Decomposer: Learning to Decompile Symbolic Music to Programs
Audio & Speech
Reinforcement Learning
Generative Models
- DECOMPOSER effectively converts MIDI to Strudel, addressing the inverse problem of musical instruction recovery.
- The framework utilizes a two-stage training process: supervised fine-tuning followed by reinforcement learning.
- A synthetic dataset, STRUDEL-SYNTH, is created to facilitate the supervised learning phase.

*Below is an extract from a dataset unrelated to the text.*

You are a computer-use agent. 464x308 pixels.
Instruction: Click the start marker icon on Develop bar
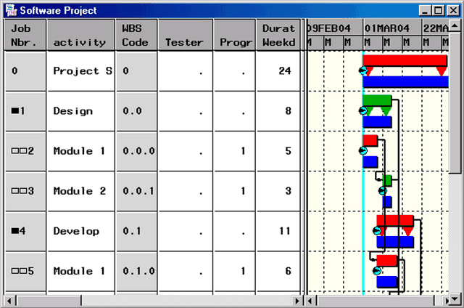[376, 230]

- The model achieves superior performance in both MIDI reconstruction fidelity and code readability compared to existing methods.
Read more
Decomposer: Learning to Decompile Symbolic Music to Programs
Summary
The paper introduces DECOMPOSER, a novel framework aimed at the challenging task of decompiling symbolic music into executable and editable programs. Specifically, it focuses on converting MIDI files into Strudel, a domain-specific music programming language. The authors identify two main challenges: the scarcity of paired MIDI and Strudel data, and the risk of generating unreadable code through simple transliteration. To address these, they propose a two-stage approach. The first stage involves creating STRUDEL-SYNTH, a synthetic dataset of paired MIDI and Strudel programs for supervised fine-tuning. The second stage employs reinforcement learning to optimize the model for both MIDI reconstruction fidelity and code readability. The evaluation demonstrates that DECOMPOSER significantly outperforms existing models, achieving higher fidelity in MIDI reconstruction and producing more readable code than heuristic converters.
Methodology
The methodology consists of a two-stage training pipeline. First, supervised fine-tuning is conducted using a synthetic dataset of paired MIDI and Strudel programs (STRUDEL-SYNTH). Second, reinforcement learning is applied to optimize the decompilation objective, where the model samples candidate programs, executes them, and receives rewards based on MIDI reconstruction faithfulness and code readability.
Results
DECOMPOSER demonstrates substantial improvements in MIDI-to-Strudel decompilation, achieving higher MIDI reconstruction fidelity and producing more readable and diverse code compared to closed-source large language models and heuristic converters. The evaluation is conducted on both synthetic and real-world MIDI benchmarks.
Implications
The findings suggest that DECOMPOSER can enhance algorithmic composition and live coding practices by providing musicians and developers with tools to easily manipulate and generate music programmatically. This work also opens avenues for further research in symbolic music processing and decompilation across various domains.